İçten yurtseverlikle oralarda bulunan insanlarımızı tabii ki anlıyorum. Kendi başıma gelen bir örnekten yola çıkayım. Bergama’da siyanürle altın aramaya karşı oldum. Belden yukarısı çıplak eylemci köylülerimize alkış tuttum. Sonra Hablemitoğlu öldürüldü. Altın aramacı iki yabancı devletin çekişmesinde bir taraftan yana olmuştum. Ama içtenlikle ve canı gönüldendi bu. Bazıları ise yabancı vakıflardan meğer fonlar alıp da eylemcilikteymiş. İşte bu nedenle anlıyorum içten arkadaşlarımızı. Ama bilmeleri gerek ki Anti – emperyalistliğin ardına anti kapitalistliği eklemedikçe sonuçsuz kalır. Bizler de kendimizin sandığımız nefretlerimizi birbirimize savurur dururuz. Çünkü sermayenin kitleyi yönlendirme oyunları böyledir. Nefreti kendi üzerinden uzaklaştıracak bir şey mutlaka bulunur. O nedenle zaman zaman farklı etnik köklere kin ve düşmanlığı körüklüyorlar. Zaman zaman da dinciliğe karşı refleksleri yükseltiyorlar.

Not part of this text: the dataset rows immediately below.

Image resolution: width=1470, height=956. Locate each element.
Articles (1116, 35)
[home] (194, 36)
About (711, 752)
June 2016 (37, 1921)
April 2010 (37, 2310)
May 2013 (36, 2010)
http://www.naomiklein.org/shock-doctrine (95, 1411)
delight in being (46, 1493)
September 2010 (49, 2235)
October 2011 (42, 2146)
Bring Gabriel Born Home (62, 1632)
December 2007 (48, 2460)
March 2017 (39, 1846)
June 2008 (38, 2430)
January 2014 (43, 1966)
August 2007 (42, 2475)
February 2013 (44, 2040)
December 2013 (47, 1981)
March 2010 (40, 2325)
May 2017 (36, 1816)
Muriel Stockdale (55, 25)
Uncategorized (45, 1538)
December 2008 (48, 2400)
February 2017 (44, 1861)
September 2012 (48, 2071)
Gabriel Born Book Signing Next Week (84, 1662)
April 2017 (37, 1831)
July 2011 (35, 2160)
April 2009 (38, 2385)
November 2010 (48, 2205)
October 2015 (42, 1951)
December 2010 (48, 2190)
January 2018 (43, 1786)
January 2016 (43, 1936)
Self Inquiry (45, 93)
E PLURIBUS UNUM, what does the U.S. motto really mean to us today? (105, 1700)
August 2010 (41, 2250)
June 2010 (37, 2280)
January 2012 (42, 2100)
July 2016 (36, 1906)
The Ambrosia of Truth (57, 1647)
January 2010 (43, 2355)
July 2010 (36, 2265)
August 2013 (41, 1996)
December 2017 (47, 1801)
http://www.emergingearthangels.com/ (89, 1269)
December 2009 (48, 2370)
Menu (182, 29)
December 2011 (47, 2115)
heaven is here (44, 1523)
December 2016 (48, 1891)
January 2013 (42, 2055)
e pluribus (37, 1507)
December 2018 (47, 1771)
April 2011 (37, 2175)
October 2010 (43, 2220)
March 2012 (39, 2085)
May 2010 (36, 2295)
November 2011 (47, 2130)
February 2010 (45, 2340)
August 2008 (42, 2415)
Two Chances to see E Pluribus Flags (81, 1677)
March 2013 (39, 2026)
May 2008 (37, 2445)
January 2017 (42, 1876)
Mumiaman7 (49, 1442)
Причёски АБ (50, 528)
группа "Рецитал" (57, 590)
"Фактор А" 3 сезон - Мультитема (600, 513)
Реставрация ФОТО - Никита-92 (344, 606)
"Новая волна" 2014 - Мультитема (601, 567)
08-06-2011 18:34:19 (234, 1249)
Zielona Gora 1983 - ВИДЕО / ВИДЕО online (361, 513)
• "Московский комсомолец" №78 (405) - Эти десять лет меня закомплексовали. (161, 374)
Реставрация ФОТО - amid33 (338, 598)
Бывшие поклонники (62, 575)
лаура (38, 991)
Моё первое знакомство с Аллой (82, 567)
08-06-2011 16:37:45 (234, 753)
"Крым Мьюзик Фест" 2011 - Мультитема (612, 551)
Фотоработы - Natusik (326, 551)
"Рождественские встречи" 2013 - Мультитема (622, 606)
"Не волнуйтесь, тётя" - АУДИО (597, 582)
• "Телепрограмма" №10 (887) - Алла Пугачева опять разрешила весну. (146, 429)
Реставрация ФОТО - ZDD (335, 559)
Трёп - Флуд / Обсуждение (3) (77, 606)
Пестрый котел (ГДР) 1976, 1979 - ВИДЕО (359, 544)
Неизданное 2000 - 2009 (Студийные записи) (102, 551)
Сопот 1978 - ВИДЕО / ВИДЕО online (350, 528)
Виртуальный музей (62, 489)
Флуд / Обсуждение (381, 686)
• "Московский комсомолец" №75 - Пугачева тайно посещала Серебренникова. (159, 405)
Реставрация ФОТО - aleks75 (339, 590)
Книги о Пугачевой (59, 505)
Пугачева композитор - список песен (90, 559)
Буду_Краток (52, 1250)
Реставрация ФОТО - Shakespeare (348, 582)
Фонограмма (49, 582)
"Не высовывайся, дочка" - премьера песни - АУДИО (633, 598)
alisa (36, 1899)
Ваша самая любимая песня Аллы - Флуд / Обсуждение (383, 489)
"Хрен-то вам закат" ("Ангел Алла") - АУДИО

Onlar ne tepki biçmek istiyorlarsa o etkiyi verecek olayları da tırmandırmasını bilirler. Avrupa fonlarıyla yapılan Atatürkçülük yüzeyde kalır. Günümüzde sendikalar da Avrupa fonları alıyor, partiler de. Emekten yana olup da kendi gücünden başkasına bel bağlamayanlar ise her dönemde ezilip yok edildi, ediliyor. Sistem, insanları etkisizleştirmek için ya satın alıyor, ya yıpratıyor, ya da eğer çok önemli konumdaysalar yok ediyor.
Her şeye karşın güzel bir geleceği hak ediyoruz. Dünyanın gerçek üreticisi olan emekçilerin partili savaşımının başarısına olan inancımızı koruyoruz. Bugün için savrulmuş olmak yarın için umutsuz olmamızı gerektirmez. İnsanoğlu tüm dünyada benzer sancıları yaşıyor. Ve bu sancıdan doğacak olan emekten yana; daha da genişletilmiş olarak insandan, doğadan yana, sevgiden yana olan yepyeni bir hayattır.